> **PAGE TEXT**
Nevertheless, we look at the numbers.

Not-So-Steady Improvement

It turns out that’s not actually the case.

There were some QBs who got better as the season wore on. Matt Ryan, Joe Flacco, and Teddy Bridgewater all showed a clear jump in performance after their first 4 games.

But there were also QBs who got worse after a good start, including Carson Wentz and Cam Newton. Some didn’t really change much from their beginnings, whether those were great (Robert Griffin III), awful (Blaine Gabbert, Mark Sanchez), or somewhere in between (Sam Bradford, Andrew Luck).

In short, there is no one-size-fits-all improvement narrative for rookie quarterbacks. Which makes sense if you think about it; these players come from different college offenses, have different NFL offenses, with different coaches and coaching approaches, and play in different contexts regarding their supporting casts and how many points they need to score to compete.

No QB really seemed to match Trubisky’s rookie year perfectly. Statistically, his first four games were pretty rough, with a completion percentage below 50% and a passer rating in the mid-60s. Those numbers compare to the first few games from Blaine Gabbert and Mark Sanchez, which is not good company to be in. But Trubisky got better from there in ways that those two didn’t, which should give Bears fans some hope. There were QBs who started out solidly and got better, but nobody really went from bad to solid like Trubisky did in his rookie year.

In terms of trends, QBs who improved over their rookie season (mainly Ryan, Flacco, and Bridgewater) seem to have built on that in their careers, barring Bridgewater’s unfortunate injury. But that’s a sample size of 3, so it’s not like this is anything definitive. That is the main theme you pick up on in this article. Nothing about predicting Trubisky’s career is certain based on statistical profiling.

Looking for Indicators

Looking at growth through the rookie season didn’t really show me what I was looking for, but as long as I had all of this data, I figured I’d use it to look at a few different statistical markers. My goal was to see if anything could help predict whether a QB was likely to become a stud or a bust based on their rookie performance.

I compared all of the rookie quarterbacks in the sample in terms of:

  • Passer rating
  • Completion percentage
  • Yards per attempt
  • Touchdown percentage
  • Interception percentage
  • Touchdown/interception ratio

I looking for any stat that helps group the better quarterbacks towards the top of the lists and the worse ones towards the bottom. Nothing worked terribly well for helping identify the best quarterbacks  -which makes sense given that Andrew Luck and Carson Wentz both had mediocre rookie seasons – but I found that averaging them all together worked pretty well to group most of the busts at the bottom (shown in red).

A few thoughts here:

  • You have to basically just ignore Robert Griffin III. He had a phenomenal rookie season, but a combination of injuries, attitude problems, and an unsustainable gimmick offense took his career off the rails in a hurry. Besides him, the four QBs shown at the bottom have to be considered the worst of this group, with only Bortles having a faint chance to change that.

> **INFORMATION SHOWN**
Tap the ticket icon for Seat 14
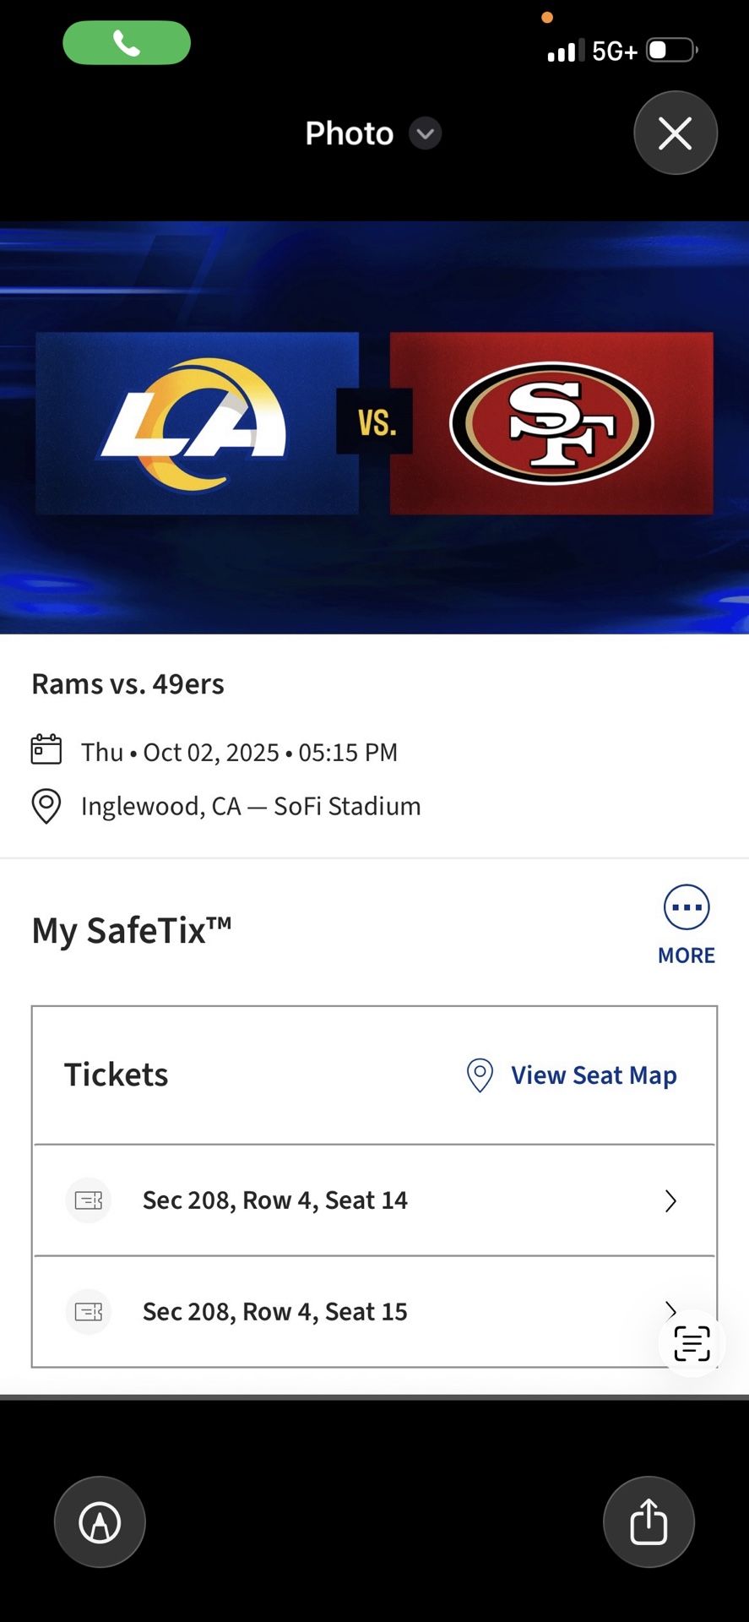 coord(89,1200)
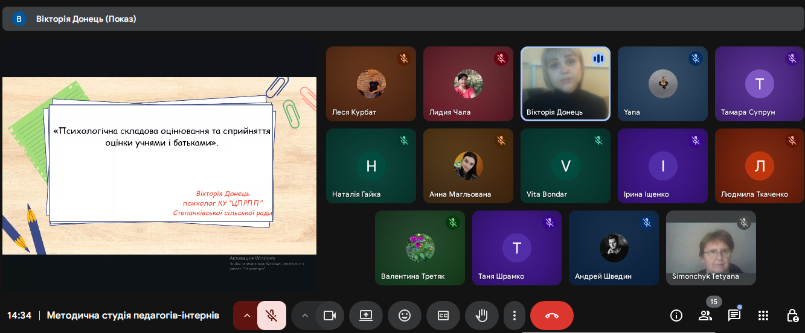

> **REQUEST 1**
Please repeat the stretch of the rookie quarterback text from "But there were" through "score to compete." word for word.
> **REQUEST 2**
Answer these from the rookie quarterback text:
(a) Which three quarterbacks showed a clear jump in performance after their first 4 games?
(b) How does the text describe Trubisky's completion percentage in his first four games?
(c) Which quarterback does the text say you basically have to ignore?

> **COMPLETE RESPONSE 1**
But there were also QBs who got worse after a good start, including Carson Wentz and Cam Newton. Some didn’t really change much from their beginnings, whether those were great (Robert Griffin III), awful (Blaine Gabbert, Mark Sanchez), or somewhere in between (Sam Bradford, Andrew Luck).

In short, there is no one-size-fits-all improvement narrative for rookie quarterbacks. Which makes sense if you think about it; these players come from different college offenses, have different NFL offenses, with different coaches and coaching approaches, and play in different contexts regarding their supporting casts and how many points they need to score to compete.

> **COMPLETE RESPONSE 2**
(a) Matt Ryan, Joe Flacco, and Teddy Bridgewater
(b) It was below 50%.
(c) Robert Griffin III